What to work on:
A. According to the release engineering call for papers, when is the submission deadline?
B. Please explain why, according to the release engineering call for papers, some of the field's common beliefs and practices are starting to be questioned.

Source document:
•••••

[ecoop-info] CFP: IEEE Software - 1st Special Issue on Release Engineering

Bram Adams bram.adams at polymtl.ca
Mon May 5 17:38:09 CEST 2014

[Apologies for duplicate reception of this CFP]


Submission Deadline: 1 August 2014
Publication: March/April 2015

More Information: http://releng.polymtl.ca/RELENG2014/html/SI.html

Software used to be released in shrink-wrapped form, but the advent of agile
methodologies and the web has overhauled the landscape. For example, a project
like Mozilla Firefox releases every 6 weeks, generating updates for dozens of
existing versions on 5 desktop, 2 mobile and 3 mobile desktop platforms, each of
which for more than 80 locales. In other words, deployment of modern
applications requires coordinating the release of applications on multiple
mobile platforms, web platforms with centralized backend services, and native
desktop clients. Furthermore, concepts like continuous delivery of software are
no longer curiosities, but essential to retain a competitive edge.

Release engineering deals with all activities in between regular development and
actual usage of a software product by the end user, i.e., integration, build,
test execution, packaging and delivery of software. Although research on this
topic goes back for decades, the increasing heterogeneity and variability of
software products along with the recent trend to reduce the release cycle to
days or even hours starts to question some of the common beliefs and practices
of the field.

•••••

Source material:
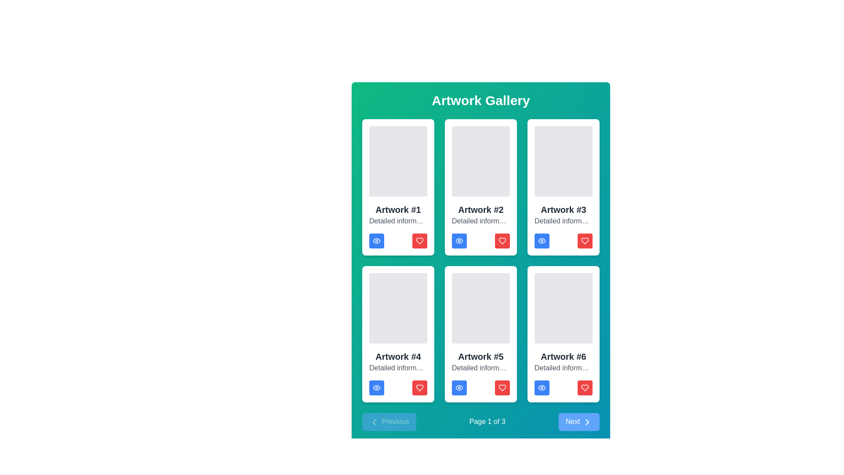  Describe the element at coordinates (585, 240) in the screenshot. I see `the small red button with rounded corners and a heart-shaped icon located in the third artwork card of the first row` at that location.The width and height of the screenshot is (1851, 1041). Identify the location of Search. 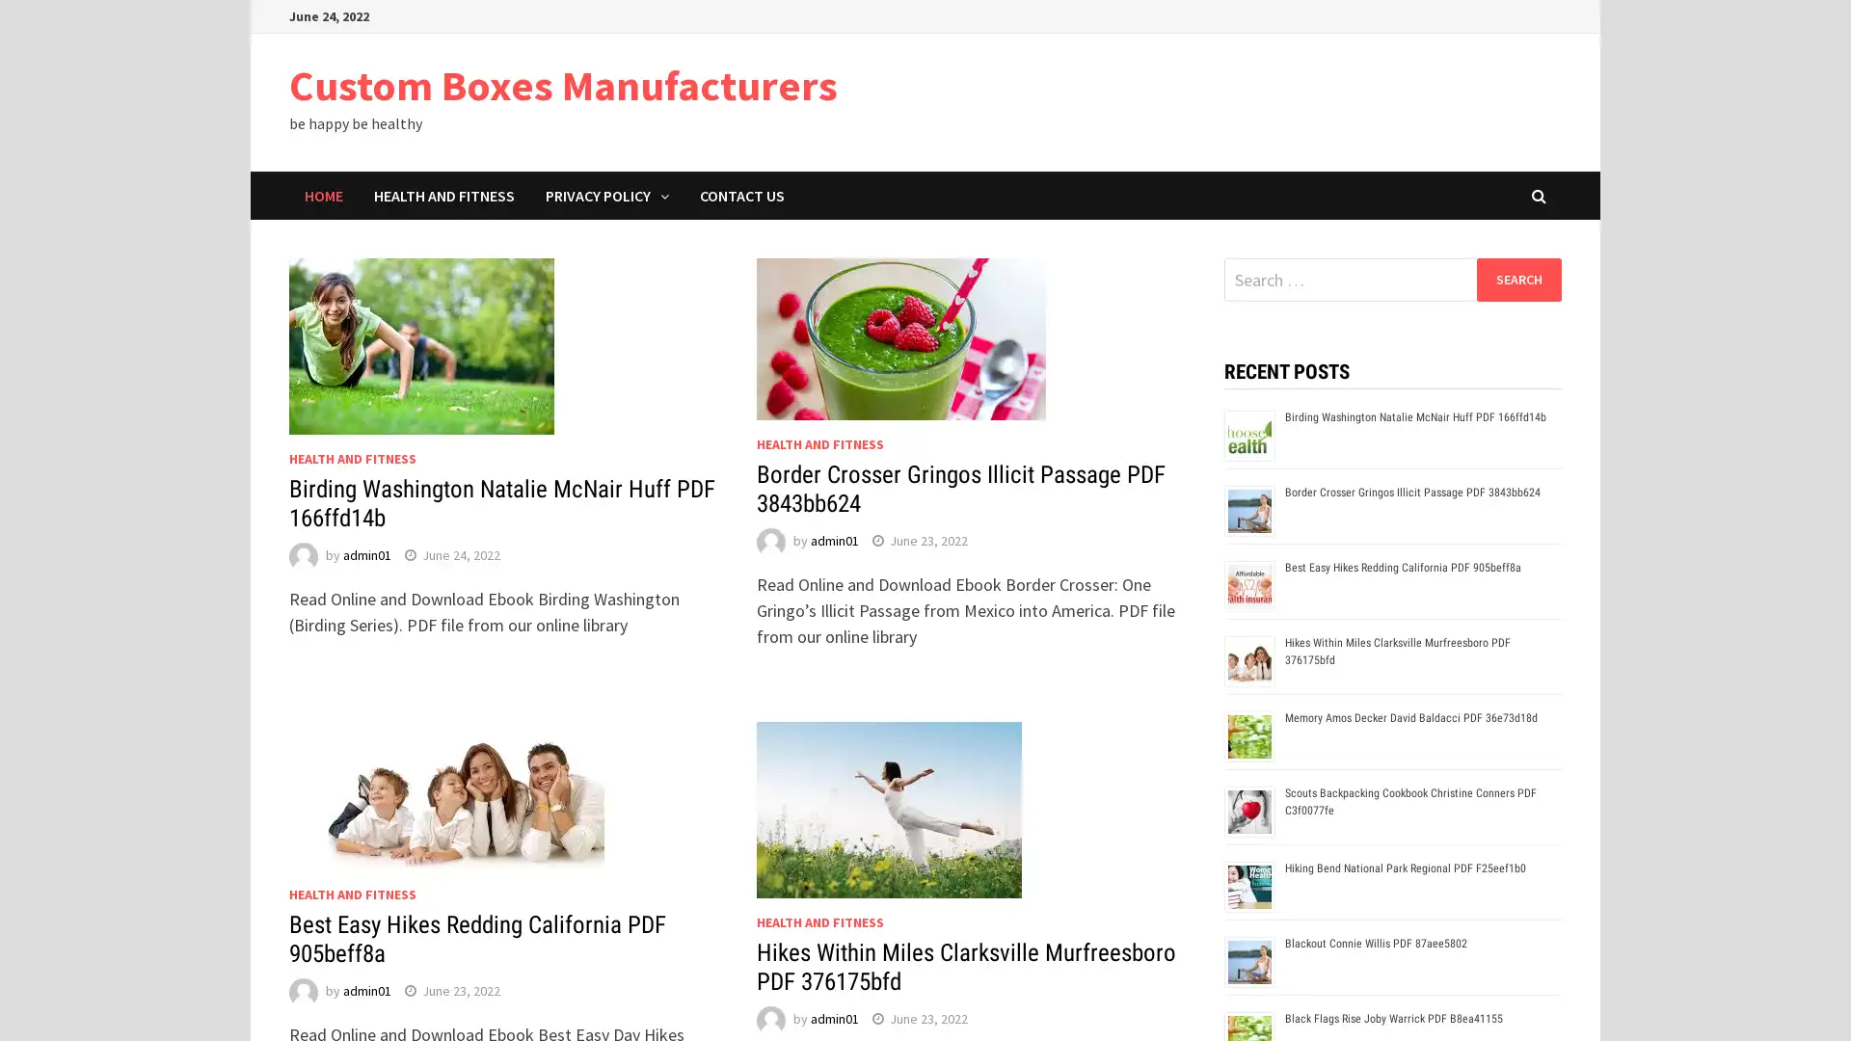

•••••

Solutions below:
A. 1 August 2014.

B. The call for papers gives two reasons. Software products are becoming more heterogeneous and variable, and release cycles are shrinking to days or even hours.